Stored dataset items
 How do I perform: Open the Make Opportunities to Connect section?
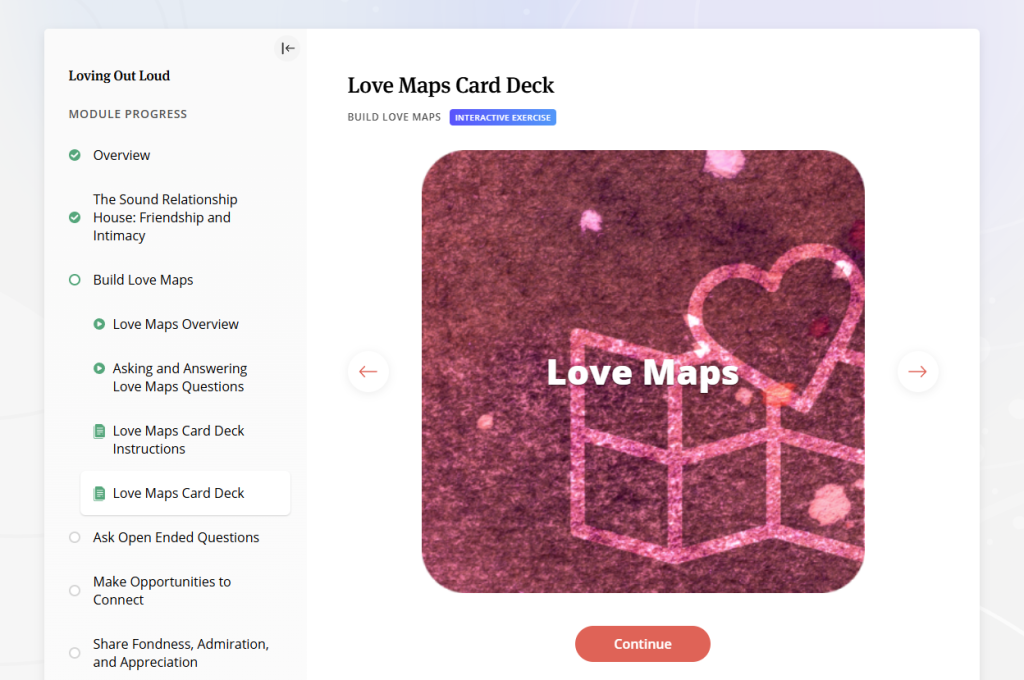(161, 590)
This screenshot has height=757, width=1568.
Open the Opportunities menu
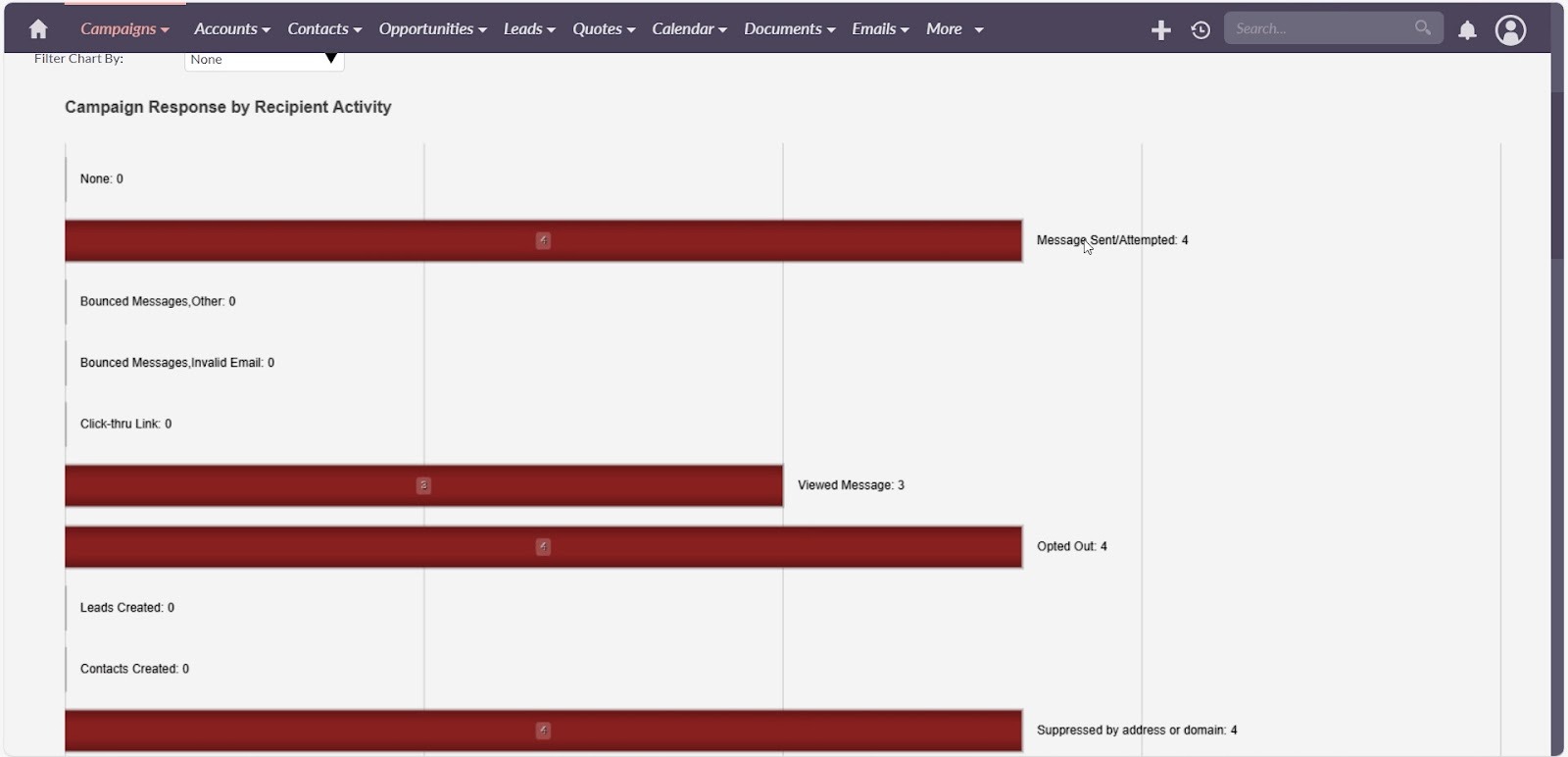[x=432, y=29]
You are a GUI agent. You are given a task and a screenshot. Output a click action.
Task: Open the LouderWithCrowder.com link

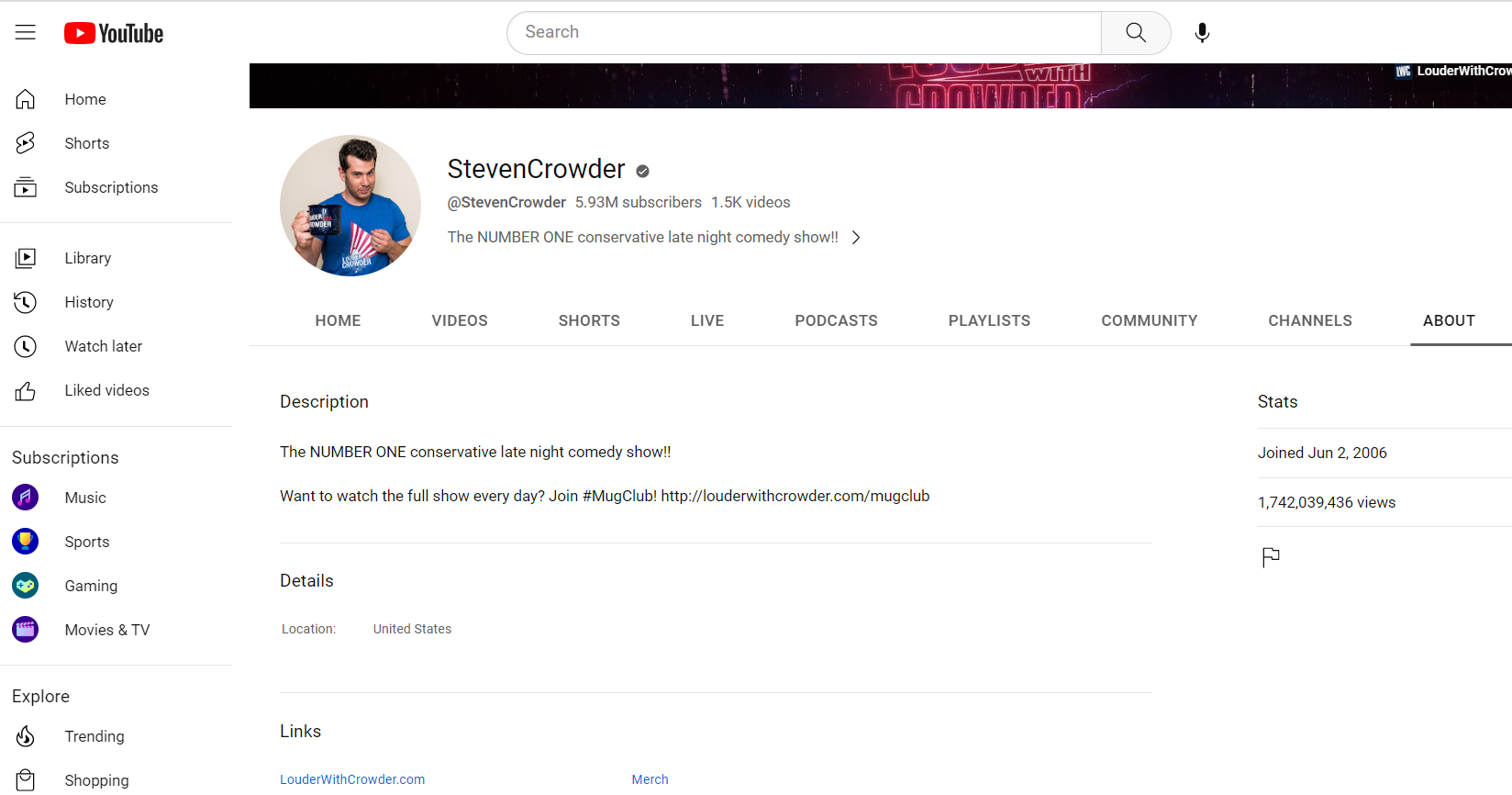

** Work to complete **
Omit the pictures and copy the records above exactly.

** Completed task **
 How do I perform: Open the Make Opportunities to Connect section?
(161, 590)
This screenshot has height=757, width=1568.
Open the Opportunities menu
[x=432, y=29]
You are a GUI agent. You are given a task and a screenshot. Output a click action.
Task: Open the LouderWithCrowder.com link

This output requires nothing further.